Artificial turf has become increasingly popular over the past several years and many fields and play areas have made the decision to switch to the low maintenance product. Currently there are over 3,500 artificial turf playing fields scattered throughout the nation, with 800 additional fields being built each year.

“Parents see their kids playing on artificial turf and they expect the turf to be safe,” said Michael Green, executive director of the Center for Environmental Health. “But we found that artificial grass and turf can pose a real health threat to children. You may not have to mow it or water it, but unfortunately you do have to test it for lead.”

The legal action follows the Consumer Products Safety Commission’s decision to launch an investigation into the matter this spring. The results of the investigation are expected to be available by the end of next month. The Center for Disease Control and Prevention (CDC) also expressed concern over the amount of lead in some artificial turf in a June 18 health advisory issued by the organization.

Health experts take seriously the health effects of lead exposure, particularly in children.
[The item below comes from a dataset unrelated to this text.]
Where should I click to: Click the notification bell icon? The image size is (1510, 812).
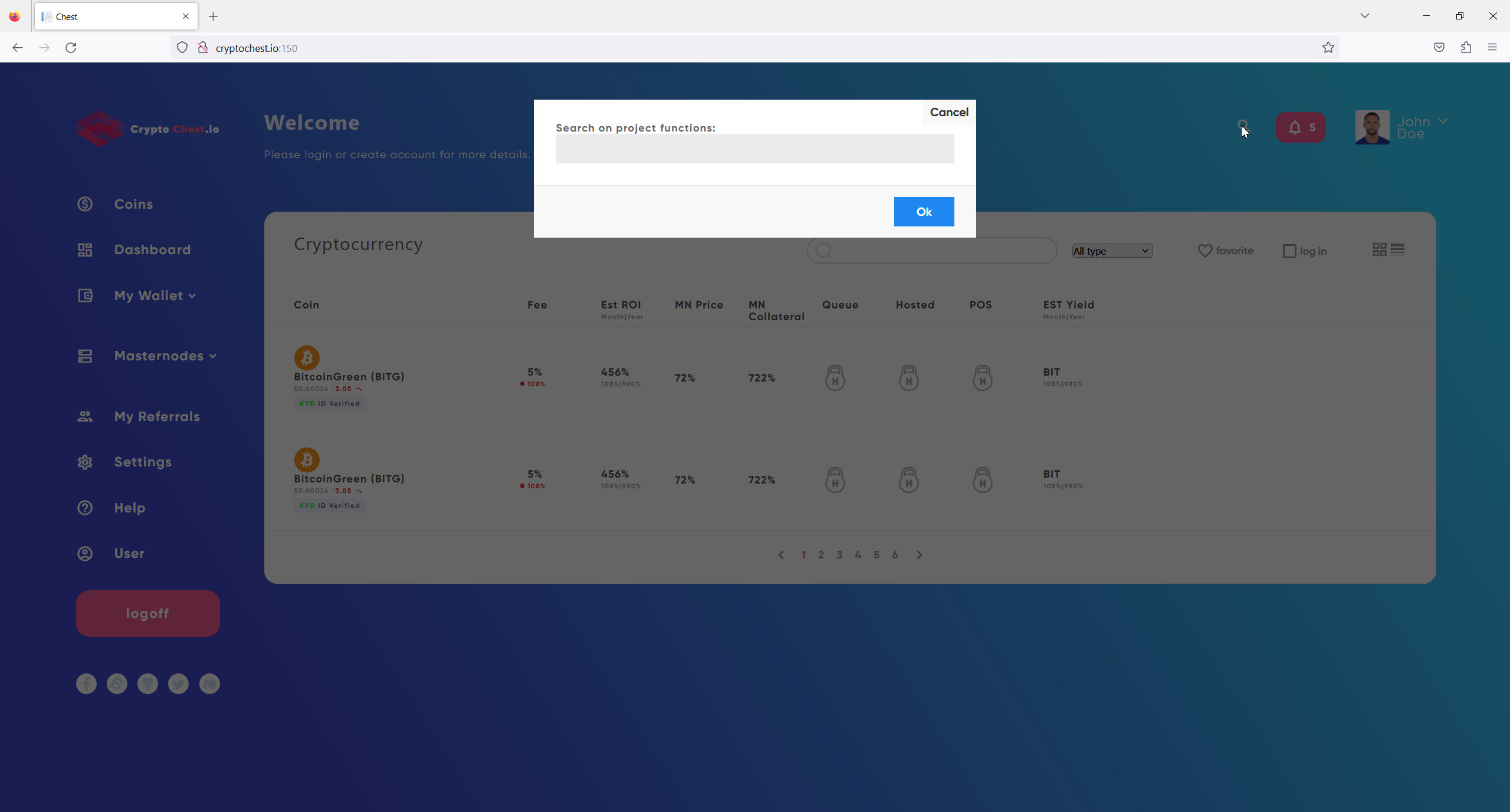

The Centers for Disease Control estimates that more than 300,000 U.S. children have elevated blood levels of lead. It harms the nervous system, and studies show it can also impair the immune system. Excess lead exposure in children is linked to lowered IQ and test scores, memory problems, hyperactivity and behavioral problems, including juvenile delinquency. In adults, it’s associated with cardiovascular disease, high blood pressure and kidney failure in those with chronic kidney disease, as well as with Lou Gehrig’s disease.

This should be disturbing news for parents throughout the nation. Our children are the most important thing in the world to us and it is very alarming that the ground that our children play sports and other activities on may actually be detrimental to their well being.

The CDC advised washing hands and clothing after playing on artificial turf to reduce the risk of exposure to lead. The agency also advised eating or drinking from containers left open on or near the field.